*PROBLEM:* Only the lines below from the one with "Task: Select the Продолжение radio button" through the one with "You are a computer-use agent. The" are to be written out, exactly and without any images.

*** Opening of DATA TO USE ***

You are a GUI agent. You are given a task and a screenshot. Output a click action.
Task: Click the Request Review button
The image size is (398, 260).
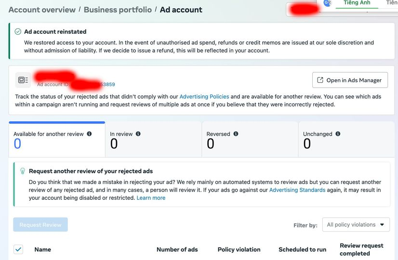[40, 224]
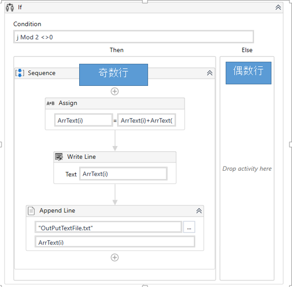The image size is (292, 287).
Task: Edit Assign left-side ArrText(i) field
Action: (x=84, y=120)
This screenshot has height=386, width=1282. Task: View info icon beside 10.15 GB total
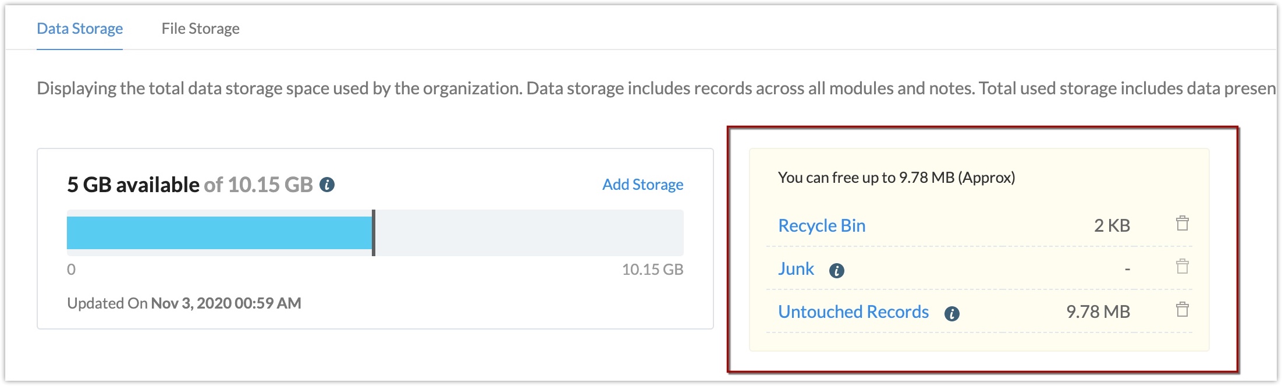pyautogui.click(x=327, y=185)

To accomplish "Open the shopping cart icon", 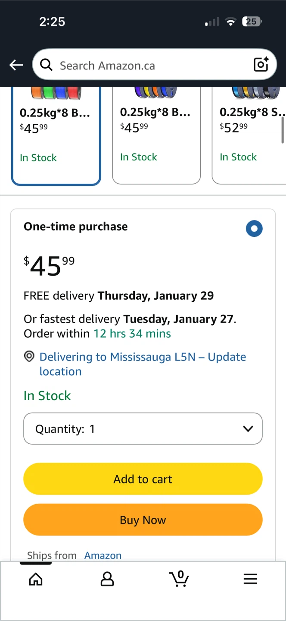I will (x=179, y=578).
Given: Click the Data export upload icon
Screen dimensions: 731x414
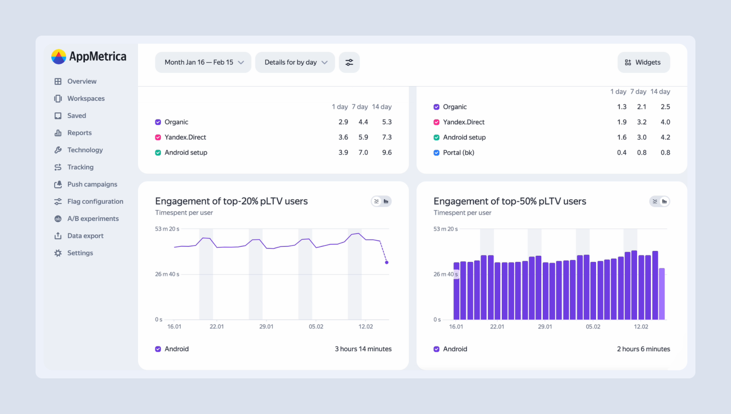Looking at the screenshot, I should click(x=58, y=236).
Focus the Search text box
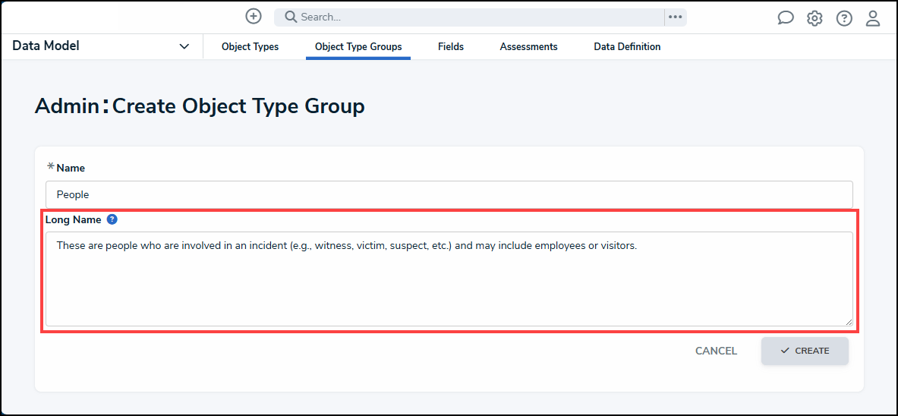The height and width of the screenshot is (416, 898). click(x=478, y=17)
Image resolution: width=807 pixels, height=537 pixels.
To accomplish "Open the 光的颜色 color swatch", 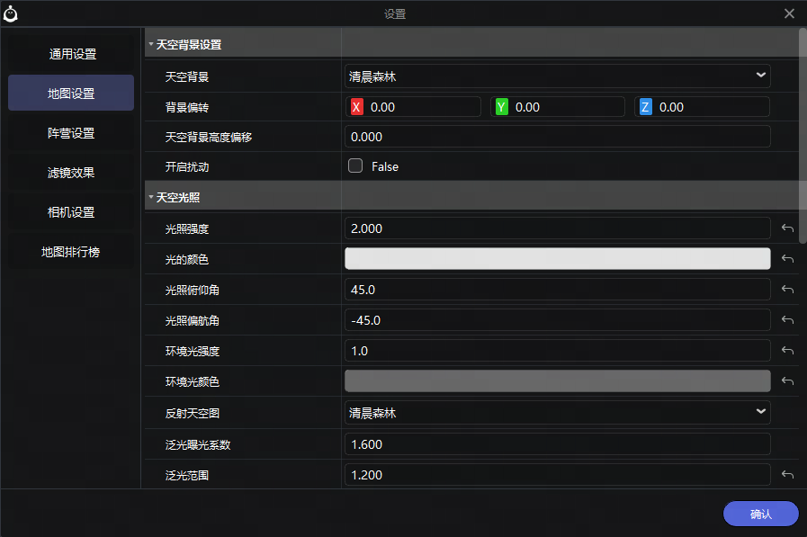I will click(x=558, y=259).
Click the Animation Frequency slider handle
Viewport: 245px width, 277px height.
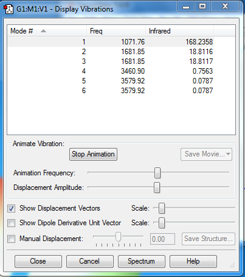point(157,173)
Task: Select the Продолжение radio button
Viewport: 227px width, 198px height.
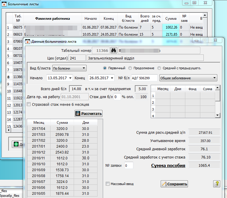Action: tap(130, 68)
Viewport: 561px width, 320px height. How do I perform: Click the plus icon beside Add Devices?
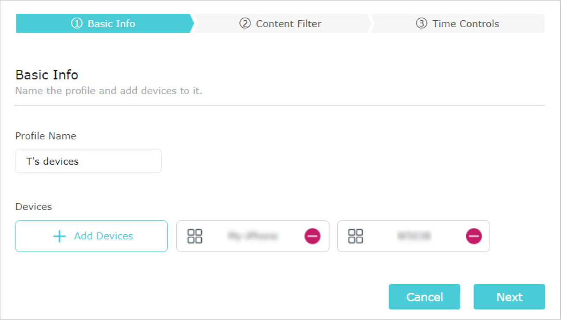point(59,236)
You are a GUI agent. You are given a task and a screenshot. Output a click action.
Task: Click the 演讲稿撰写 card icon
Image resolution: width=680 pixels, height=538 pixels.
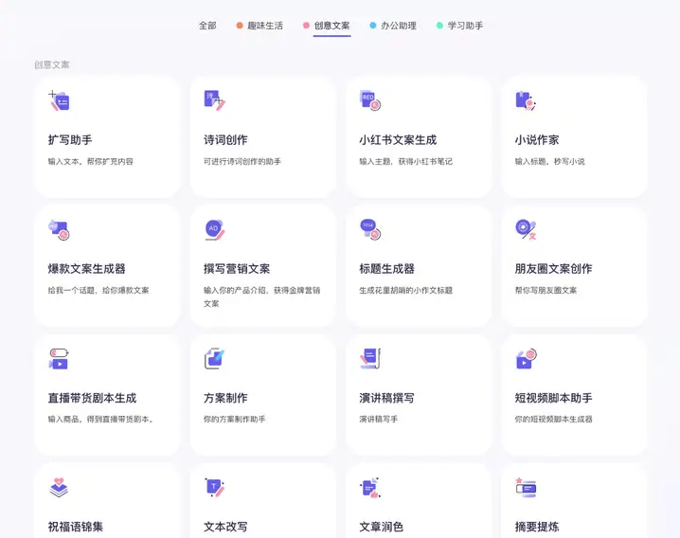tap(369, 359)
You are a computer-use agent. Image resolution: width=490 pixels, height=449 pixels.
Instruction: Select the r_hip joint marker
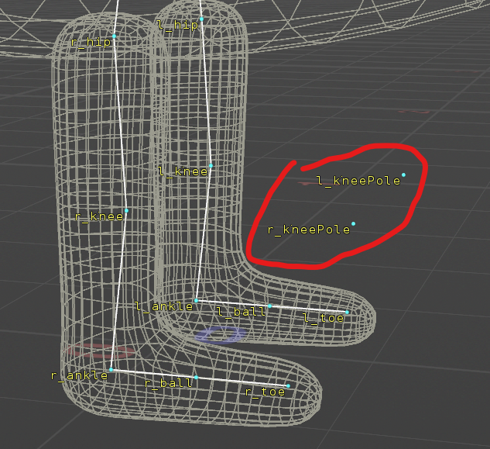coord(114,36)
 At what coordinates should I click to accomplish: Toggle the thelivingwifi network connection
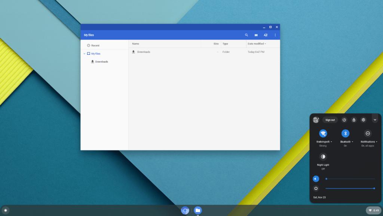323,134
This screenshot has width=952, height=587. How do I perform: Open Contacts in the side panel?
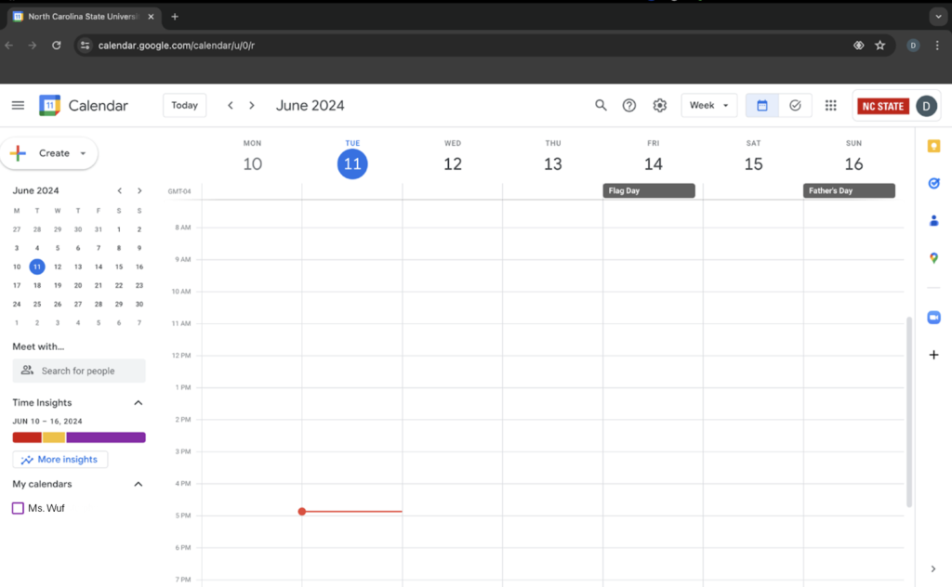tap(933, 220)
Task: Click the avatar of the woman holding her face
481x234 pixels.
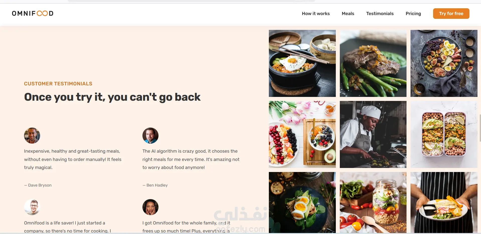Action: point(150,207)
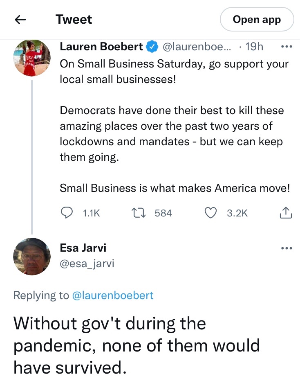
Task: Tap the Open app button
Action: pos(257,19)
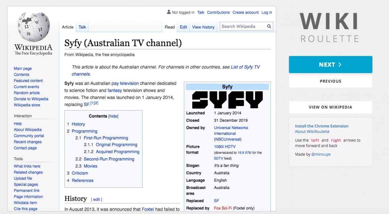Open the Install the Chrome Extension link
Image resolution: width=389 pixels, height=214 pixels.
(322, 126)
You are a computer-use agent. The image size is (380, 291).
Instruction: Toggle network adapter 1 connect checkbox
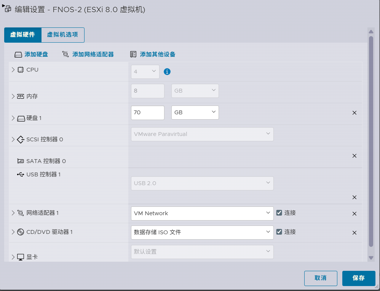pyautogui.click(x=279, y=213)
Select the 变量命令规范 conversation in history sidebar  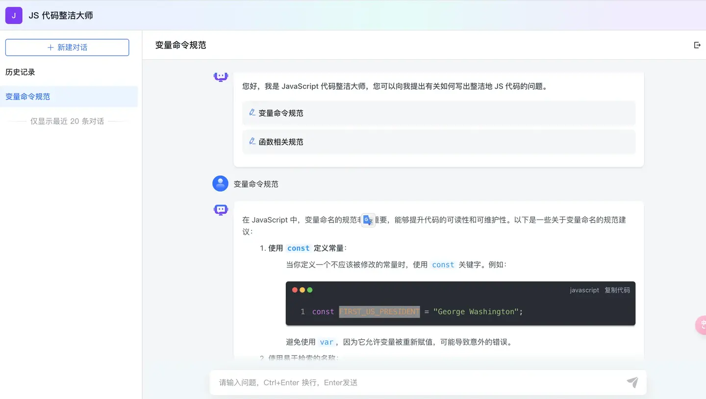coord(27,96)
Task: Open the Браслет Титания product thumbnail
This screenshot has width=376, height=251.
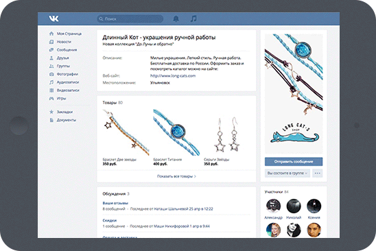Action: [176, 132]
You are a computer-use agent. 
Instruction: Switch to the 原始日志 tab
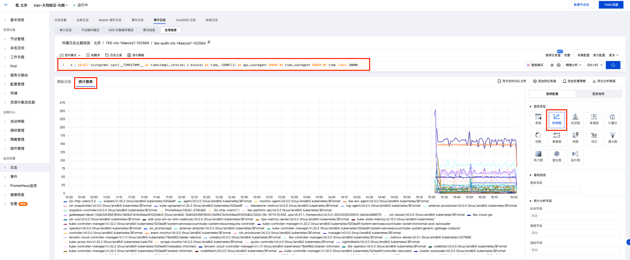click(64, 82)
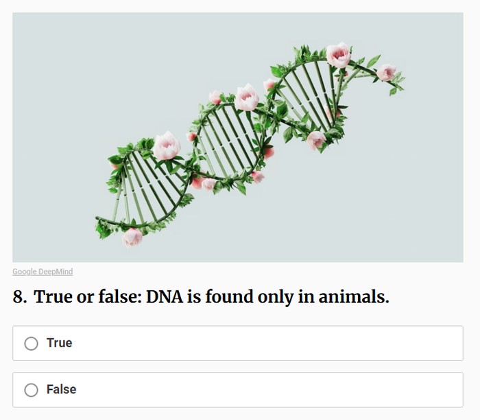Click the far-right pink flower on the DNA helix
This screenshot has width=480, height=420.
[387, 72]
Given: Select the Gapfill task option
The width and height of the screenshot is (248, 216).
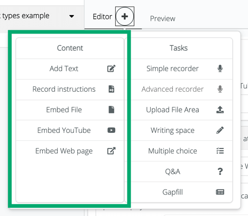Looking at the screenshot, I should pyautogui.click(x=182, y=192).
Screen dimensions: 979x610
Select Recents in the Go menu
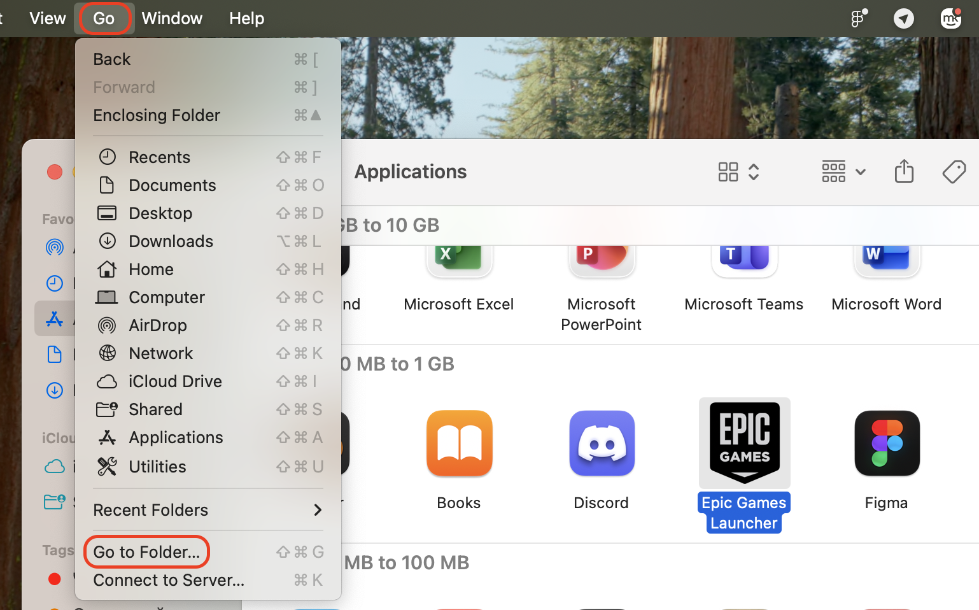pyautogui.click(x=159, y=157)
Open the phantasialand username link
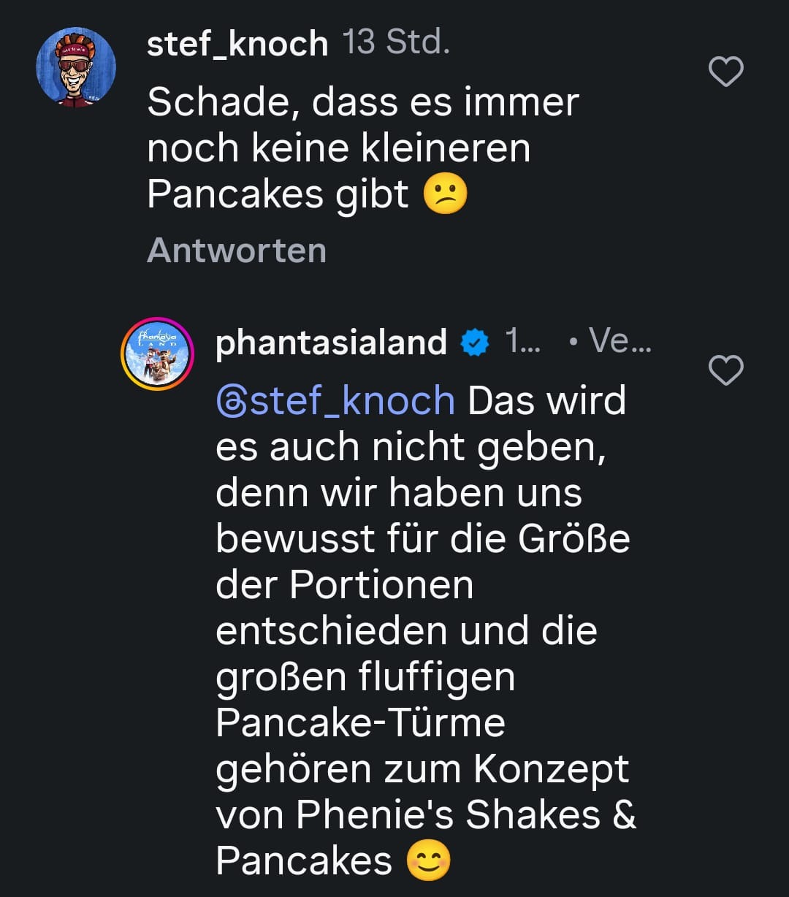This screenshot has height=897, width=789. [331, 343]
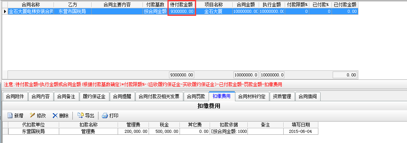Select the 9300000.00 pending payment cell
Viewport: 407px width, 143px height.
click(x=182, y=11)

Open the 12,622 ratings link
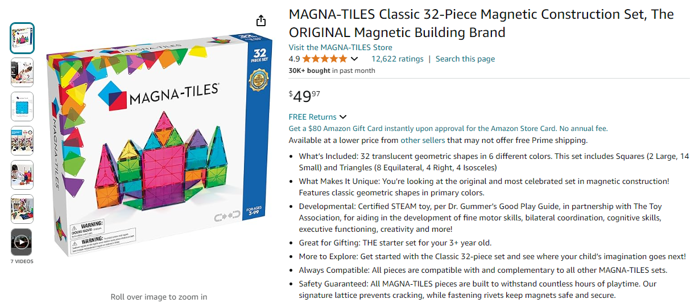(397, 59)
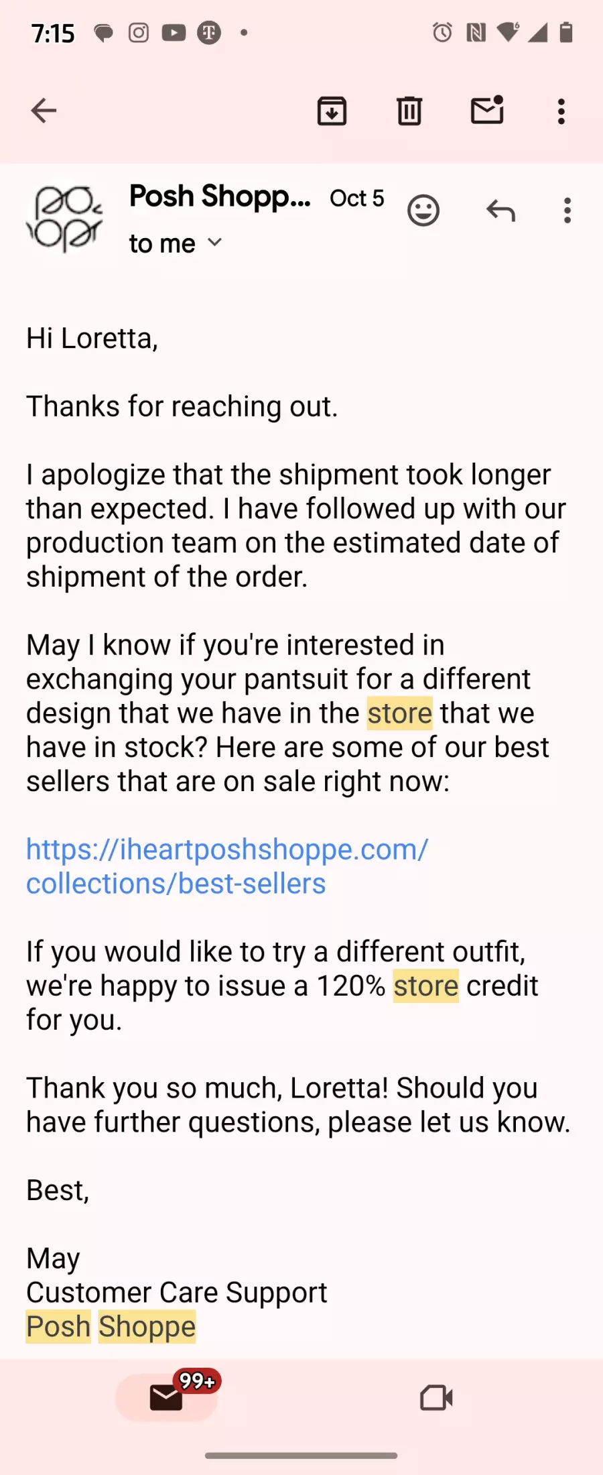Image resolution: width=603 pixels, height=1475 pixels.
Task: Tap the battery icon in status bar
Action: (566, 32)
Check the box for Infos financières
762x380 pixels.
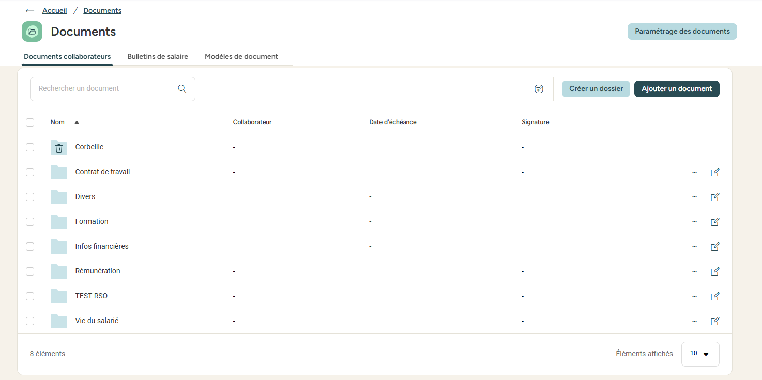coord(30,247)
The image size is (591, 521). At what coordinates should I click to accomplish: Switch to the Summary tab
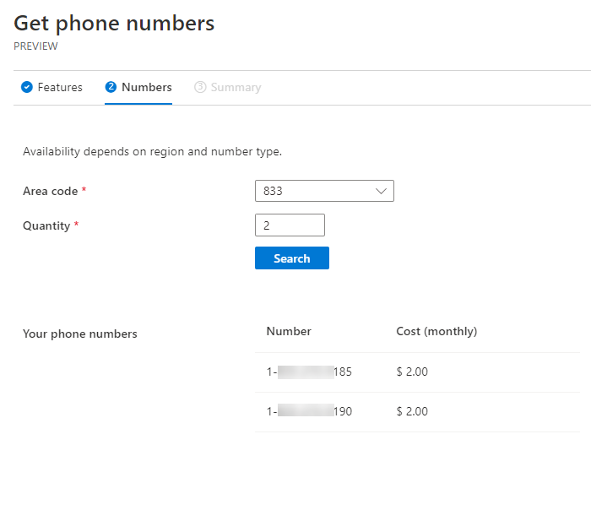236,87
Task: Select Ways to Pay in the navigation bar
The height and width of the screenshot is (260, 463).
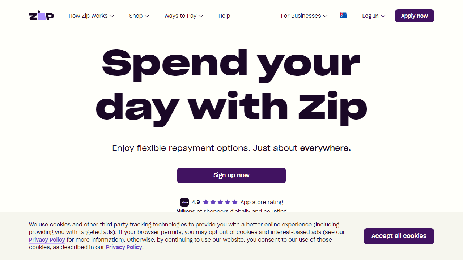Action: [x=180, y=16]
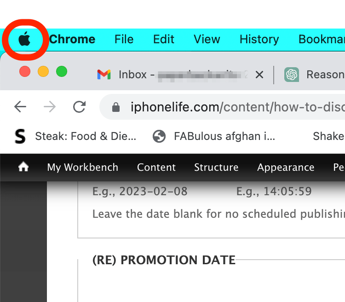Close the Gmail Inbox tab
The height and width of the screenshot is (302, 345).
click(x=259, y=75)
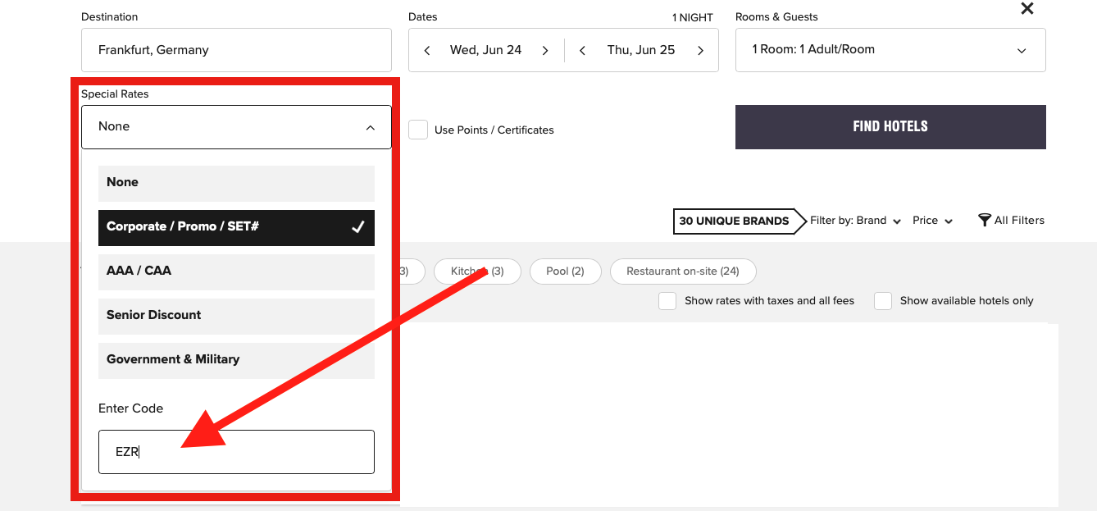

*** Close of DATA TO USE ***

*THE COMPLETED TASK:*
Task: Select the Продолжение radio button
Viewport: 227px width, 198px height.
Action: tap(130, 68)
Viewport: 561px width, 320px height. How do I perform: Click the plus icon beside Add Devices?
point(59,236)
You are a GUI agent. You are given a task and a screenshot. Output a click action.
Task: Click the 演讲稿撰写 card icon
Image resolution: width=680 pixels, height=538 pixels.
tap(369, 359)
You are a computer-use agent. Image resolution: width=490 pixels, height=449 pixels.
Instruction: Select the r_hip joint marker
coord(114,36)
 At what coordinates should I click to accomplish: Toggle the thelivingwifi network connection
323,134
This screenshot has width=952, height=587. How do I perform: Open Contacts in the side panel?
tap(933, 220)
Task: Click the avatar of the woman holding her face
481x234 pixels.
Action: point(150,207)
Task: Tap the Open app button
Action: pos(257,19)
Open the Install the Chrome Extension link
Image resolution: width=389 pixels, height=214 pixels.
(322, 126)
You are a computer-use agent. The image size is (380, 291).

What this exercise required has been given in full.